Statistics

This notebook shows show the do some basic statistics on Neuropixels ChannelMap and its blueprint.

Number of selected electrodes

For a channelmap

from neurocarto.probe_npx import ChannelMap

chmap = ChannelMap(24)
len(chmap) # empty map

0

chmap.add_electrode((0,0,0))
len(chmap)

1

For a blueprint

from neurocarto.probe_npx import NpxProbeDesp

D = NpxProbeDesp()

# all electrodes, chmap here used as a probe type reference, we do not use its content inside.
blueprint = D.all_electrodes(chmap)
len([e for e in blueprint if e.state == D.STATE_USED])

0

# Get selected electrodes
# This function will read the content of chmap
len(D.all_channels(chmap))

1

Number of electrode set with full-density category

blueprint = D.load_blueprint('Fig3_example.blueprint.npy', chmap)
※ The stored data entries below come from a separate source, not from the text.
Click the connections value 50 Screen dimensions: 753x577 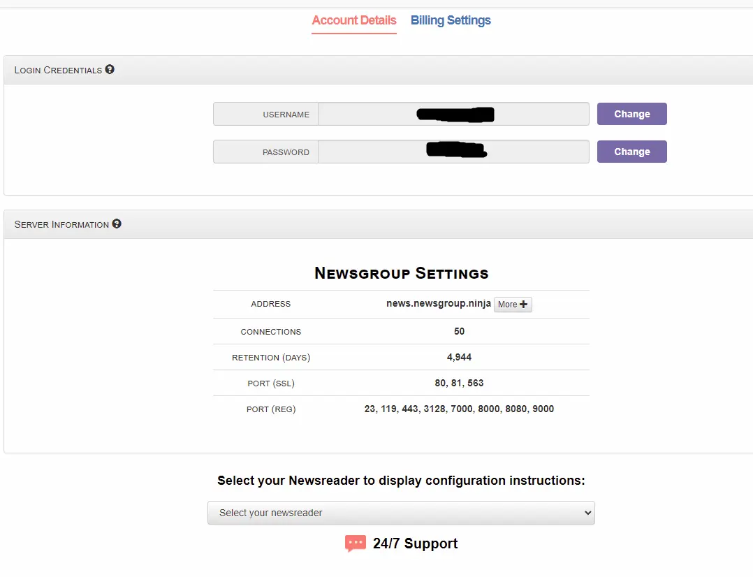459,331
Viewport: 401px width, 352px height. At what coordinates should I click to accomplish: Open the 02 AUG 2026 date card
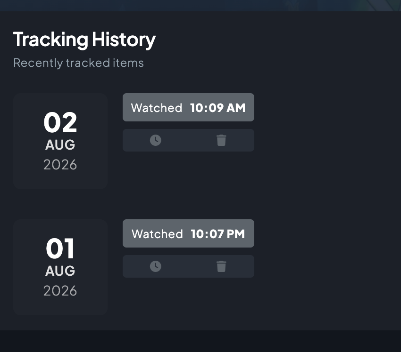(x=60, y=141)
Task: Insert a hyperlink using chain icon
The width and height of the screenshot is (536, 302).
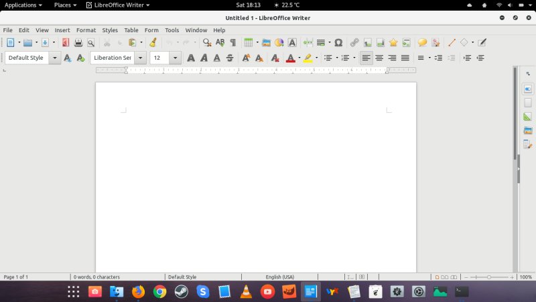Action: [354, 42]
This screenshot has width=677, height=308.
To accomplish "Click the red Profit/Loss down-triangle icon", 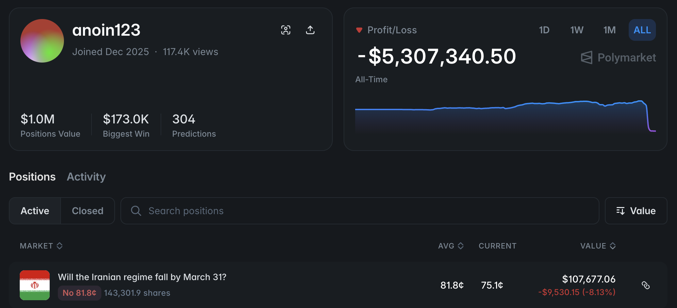I will (359, 30).
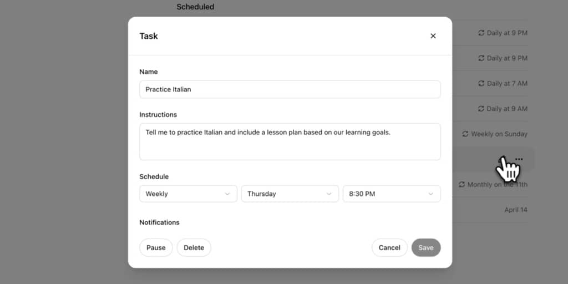Click the repeat icon beside Weekly on Sunday
This screenshot has height=284, width=568.
[x=465, y=134]
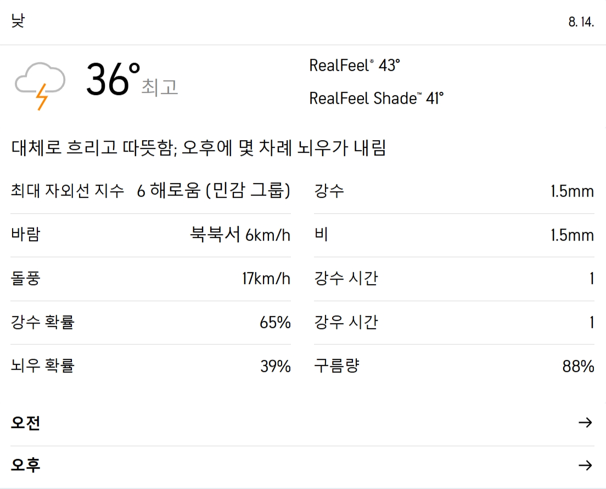Expand the 오전 section arrow
Screen dimensions: 606x489
[585, 423]
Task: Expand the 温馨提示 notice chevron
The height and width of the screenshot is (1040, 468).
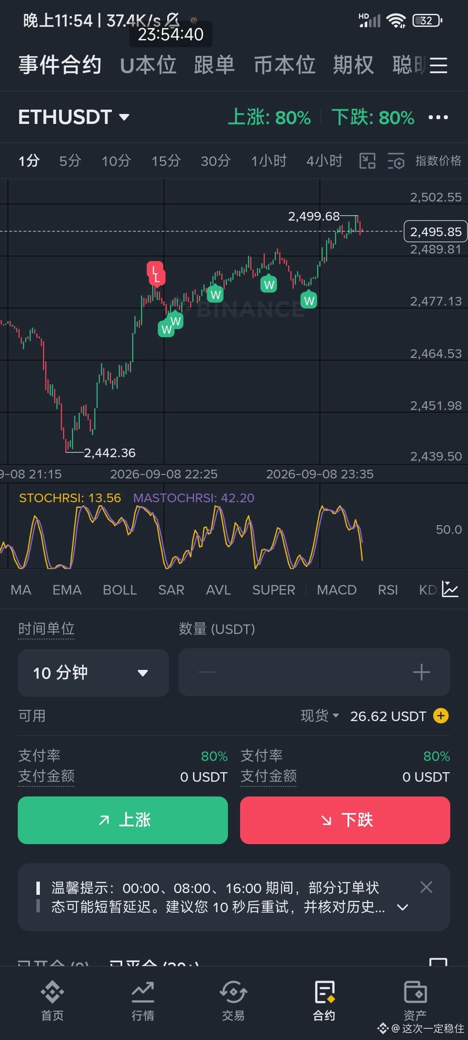Action: pos(403,907)
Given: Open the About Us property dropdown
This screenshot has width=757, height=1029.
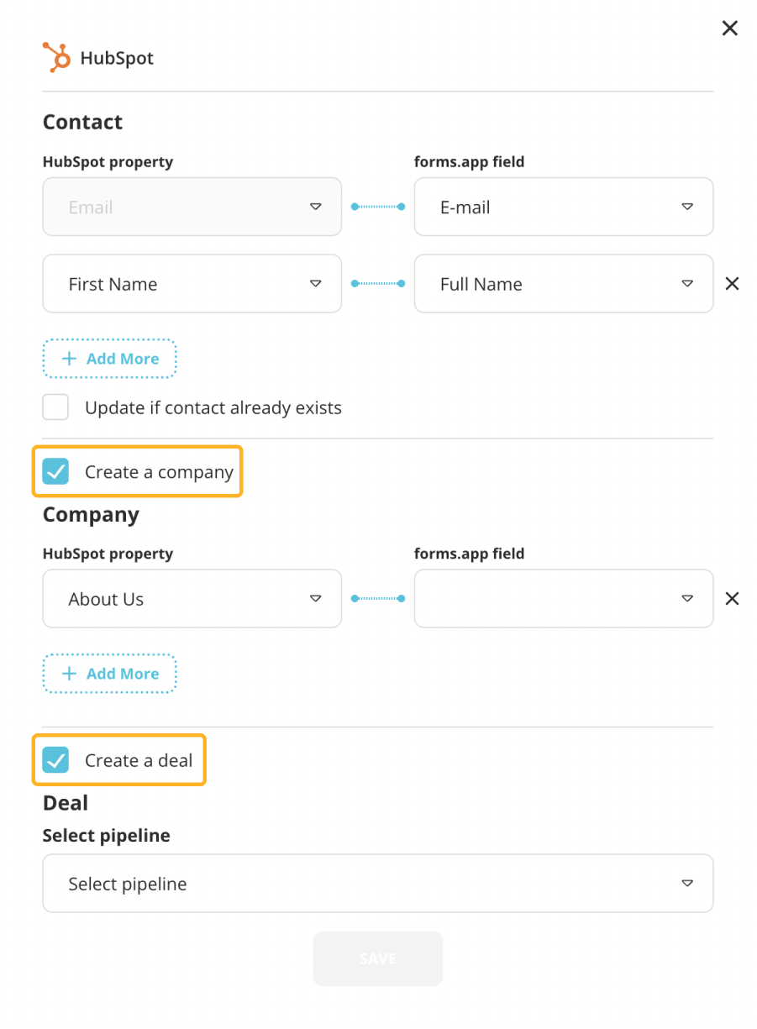Looking at the screenshot, I should 192,599.
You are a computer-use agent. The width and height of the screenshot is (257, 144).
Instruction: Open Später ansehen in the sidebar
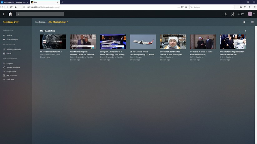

len([e for e in blueprint if e.category == D.CATE_FULL])

66

Area Efficiency

we define the area efficiency \(Aeff\) of a given blueprint \(Q\) and its outcomes channel map \(S\) as

\(Aeff(S|Q) = \cfrac{selected(S|Q)}{request(Q)}\), \(0\) if \(request(Q)=0\)

Where \(selected\) and \(request\) are defined below:

def selected(S, Q):
    """How many electrodes are selected in density-category."""
    # we do not use S here, because Q contains the selecting information.
    v1 = len([e for e in Q if e.state == D.STATE_USED and e.category == D.CATE_SET])
    v2 = len([e for e in Q if e.state == D.STATE_USED and e.category == D.CATE_FULL])
    v3 = len([e for e in Q if e.state == D.STATE_USED and e.category == D.CATE_HALF])
    v4 = len([e for e in Q if e.state == D.STATE_USED and e.category == D.CATE_QUARTER])
    return v1 + v2 + v3 + v4

def request(Q):
    """How many electrodes are requested in density-category."""
    v1 = len([e for e in Q if e.category == D.CATE_SET])
    v2 = len([e for e in Q if e.category == D.CATE_FULL])
    v3 = len([e for e in Q if e.category == D.CATE_HALF])
    v4 = len([e for e in Q if e.category == D.CATE_QUARTER])
    return v1 + v2 + v3/2 + v4/4

When \(Aeff < 1\) , it means area are not well used on average. When \(Aeff > 1\) , it means area are over-used on average.

Channel Efficiency

We define the channel efficiency \(Ceff\) of a given blueprint \(Q\) and its outcomes channel map \(S\) as

\(Ceff(S|Q) = min \{ Aeff(S|Q), \cfrac{1}{Aeff(S|Q)} \}\), \(0\) if \(Aeff(S|Q) = 0\)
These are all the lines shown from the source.